Stored items
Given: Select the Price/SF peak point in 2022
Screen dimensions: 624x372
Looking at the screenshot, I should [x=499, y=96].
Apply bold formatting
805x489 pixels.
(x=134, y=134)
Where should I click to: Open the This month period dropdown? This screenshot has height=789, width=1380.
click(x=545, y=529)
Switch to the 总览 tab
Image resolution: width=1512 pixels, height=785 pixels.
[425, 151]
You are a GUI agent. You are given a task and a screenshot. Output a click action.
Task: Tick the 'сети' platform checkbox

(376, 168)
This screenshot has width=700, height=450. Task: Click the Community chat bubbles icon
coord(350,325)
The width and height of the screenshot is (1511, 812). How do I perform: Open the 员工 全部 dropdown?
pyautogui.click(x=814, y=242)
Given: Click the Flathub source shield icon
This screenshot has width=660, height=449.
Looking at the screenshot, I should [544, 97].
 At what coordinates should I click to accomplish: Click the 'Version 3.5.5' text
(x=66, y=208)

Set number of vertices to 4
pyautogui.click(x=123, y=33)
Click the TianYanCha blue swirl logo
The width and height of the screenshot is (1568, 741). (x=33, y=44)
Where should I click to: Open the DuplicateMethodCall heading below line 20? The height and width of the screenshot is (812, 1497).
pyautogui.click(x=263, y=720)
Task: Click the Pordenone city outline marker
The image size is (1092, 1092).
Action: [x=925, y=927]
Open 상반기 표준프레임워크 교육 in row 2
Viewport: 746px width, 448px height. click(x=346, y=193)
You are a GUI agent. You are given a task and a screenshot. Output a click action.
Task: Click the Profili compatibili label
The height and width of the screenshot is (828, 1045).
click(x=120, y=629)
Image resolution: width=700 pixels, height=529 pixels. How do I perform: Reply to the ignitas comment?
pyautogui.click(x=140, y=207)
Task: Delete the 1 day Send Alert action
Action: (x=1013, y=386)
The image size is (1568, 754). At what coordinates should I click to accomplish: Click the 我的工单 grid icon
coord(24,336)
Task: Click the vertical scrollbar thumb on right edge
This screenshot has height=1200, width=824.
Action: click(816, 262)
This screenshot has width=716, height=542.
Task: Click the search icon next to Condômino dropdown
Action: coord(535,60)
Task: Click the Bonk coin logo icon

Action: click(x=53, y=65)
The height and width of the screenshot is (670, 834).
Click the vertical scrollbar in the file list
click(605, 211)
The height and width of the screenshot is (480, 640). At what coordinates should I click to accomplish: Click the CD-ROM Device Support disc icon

§ EXERCISE BRIEF:
Go through the records above and copy each line exactly.

§ ANSWER BOX:
Given: Select the Price/SF peak point in 2022
Screen dimensions: 624x372
Looking at the screenshot, I should [x=499, y=96].
Apply bold formatting
805x489 pixels.
(x=134, y=134)
Where should I click to: Open the This month period dropdown? This screenshot has height=789, width=1380.
click(x=545, y=529)
Switch to the 总览 tab
Image resolution: width=1512 pixels, height=785 pixels.
[425, 151]
You are a GUI agent. You are given a task and a screenshot. Output a click action.
Task: Tick the 'сети' platform checkbox

(376, 168)
This screenshot has width=700, height=450. Task: Click the Community chat bubbles icon
coord(350,325)
The width and height of the screenshot is (1511, 812). How do I perform: Open the 员工 全部 dropdown?
pyautogui.click(x=814, y=242)
Given: Click the Flathub source shield icon
This screenshot has width=660, height=449.
Looking at the screenshot, I should [544, 97].
 At what coordinates should I click to accomplish: Click the 'Version 3.5.5' text
(x=66, y=208)

Set number of vertices to 4
pyautogui.click(x=123, y=33)
Click the TianYanCha blue swirl logo
The width and height of the screenshot is (1568, 741). (x=33, y=44)
Where should I click to: Open the DuplicateMethodCall heading below line 20? The height and width of the screenshot is (812, 1497).
pyautogui.click(x=263, y=720)
Task: Click the Pordenone city outline marker
The image size is (1092, 1092).
Action: [x=925, y=927]
Open 상반기 표준프레임워크 교육 in row 2
Viewport: 746px width, 448px height. click(x=346, y=193)
You are a GUI agent. You are given a task and a screenshot. Output a click action.
Task: Click the Profili compatibili label
The height and width of the screenshot is (828, 1045).
click(x=120, y=629)
Image resolution: width=700 pixels, height=529 pixels. How do I perform: Reply to the ignitas comment?
pyautogui.click(x=140, y=207)
Task: Delete the 1 day Send Alert action
Action: (x=1013, y=386)
The image size is (1568, 754). At what coordinates should I click to accomplish: Click the 我的工单 grid icon
coord(24,336)
Task: Click the vertical scrollbar thumb on right edge
This screenshot has height=1200, width=824.
Action: click(816, 262)
This screenshot has width=716, height=542.
Task: Click the search icon next to Condômino dropdown
Action: coord(535,60)
Task: Click the Bonk coin logo icon

Action: click(x=53, y=65)
The height and width of the screenshot is (670, 834).
Click the vertical scrollbar in the file list
click(605, 211)
The height and width of the screenshot is (480, 640). At what coordinates should I click to accomplish: Click the CD-ROM Device Support disc icon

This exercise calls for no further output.